Tell her not to worry. Defence analysts have simulated the effects of dropping a 100 Megaton bomb on Dunmanway, and the overall result would be a slight improvement. If she is looking for something to worry about, tell her there is a man an hour away who thinks the fairies might have caused a dip on the road between Cork and Killarney. I rang my cousin in Kenmare to find out what she thinks of Danny Healy-Rae. She said I can’t think of anything more embarrassing. I said except maybe having relations in Kerry, and hung up. (You don’t want to give them any encouragement.)

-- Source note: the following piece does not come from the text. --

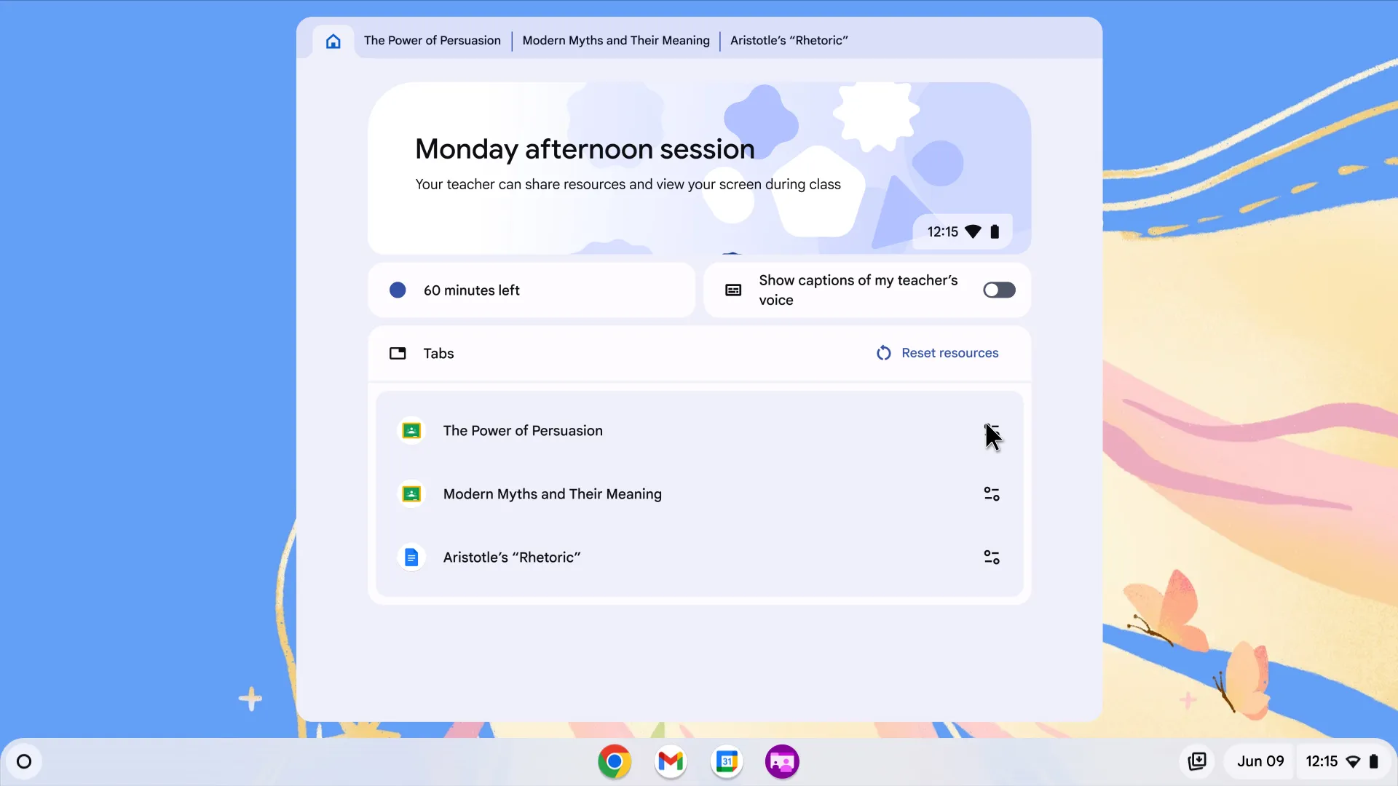Screen dimensions: 1398x786
Task: Click the options icon for Aristotle's Rhetoric
Action: tap(992, 557)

God bless you, ma’am. We’re members of an exciting new religion from the United States, and we’re going door to door around your cities asking if people know Jesus. We’ve just been to Waterford, which was like crazy neat and now we’re coming to Cork. Do you think we’ll get a good welcome?
– Jethro, there is nothing better than the love of the Lord.
You’ve probably never tried afternoon sex with a hangover. Talk about being in heaven. The first thing you’ll notice after Waterford is that Cork people are slow to keep livestock in the house. (Particularly on the southside.) Mind you, the afterlife is always a hard sell on Leeside because it’s impossible to convince the locals they don’t already live in paradise. I was trying to describe heaven to my six- year-old nephew the other day. He said that sounds like Fitzgerald’s Park, if you banned all the Norries. I said, you’re learning quickly.
C’mere, what’s the story with the city boundary? I seen city people complaining that the bogmen in the county council don’t want to hand over Carrigtwohill and Ballincollig, as if that’s a bad thing. Like, no offence to locals in Carrigtwohill, but they’re basically Midleton people with an extra splash of Eau du Farmyard. Do you think we can stop the madness?
– Dowcha Donie, Blackpool, I’m a fifth generation Norry.
My condolences. You are right about one thing, though. It’s a very strange time in politics. People thought they had seen it all, with Brexit and Trump. And now here’s a group of people who want to hold on to Ballincollig! That’s harder to understand than a man from Belfast on his second pint. I was sitting next to one on the train from Dublinrecently. I said how about ye, to show a bit of sympathy for his hilariousaccent. He said, och, onlay day bayst and dat dare like. I said, wow, someone who makes less sense than Danny Healy-Rae. He said, that’s vvray hayrsh, so taz.
Hello old stock. I’m going up to Dublin this weekend to take a look at my cousin Hughie’s new girlfriend. (Intergalactic knockers, by all accounts. And that’s just Hughie, he’s been piling on the pounds since he stopped playing hockey.) Anyway, I’m going to take the train back down on Sunday evening, which would be fine except it is bound to be full of hurling fans. Do you know if Irish Rail will put on a Norry Free Carriage for well-heeled gents likes myself?
– Reggie, Blackrock Road, any idea when the rugby is coming back?
Not soon enough, Reggie. Posh Cork is weeping into its gin and tonic, with all this pretending to like hurling. I checked with Irish Rail and there is actually a carriage set aside for outrageous snobs suffering from delusions of grandeur. (No offence. Although you probably think that’s a compliment). To show the carriage is Norry free, there is a red line going through a cartoon-man on the window who’s saying, “I do beaddicted to white socks”.
I am in love with a Polish woman who works in my local supermarket. I find myself drawn to her queue at the checkout, particularly if it is full of old people, because one of them is bound to say, “Hang on love, I have to go back and get a packet of prunes”, and then I get to stand staring longingly at my love for an extra five minutes. (Or longer, depending on how old the customer is.) I can’t think of anything to say to her. Can you help?
–Seanie, I’m quite good looking for someone from Dungarvan.
That’s like saying I’m fairly sophisticated when you consider I’m from Kanturk. I think the best thing to say to her is “Fancy a drink with a tongue-tied creep?” All she can say is “no”, followed by “leave now and I won’t call security.”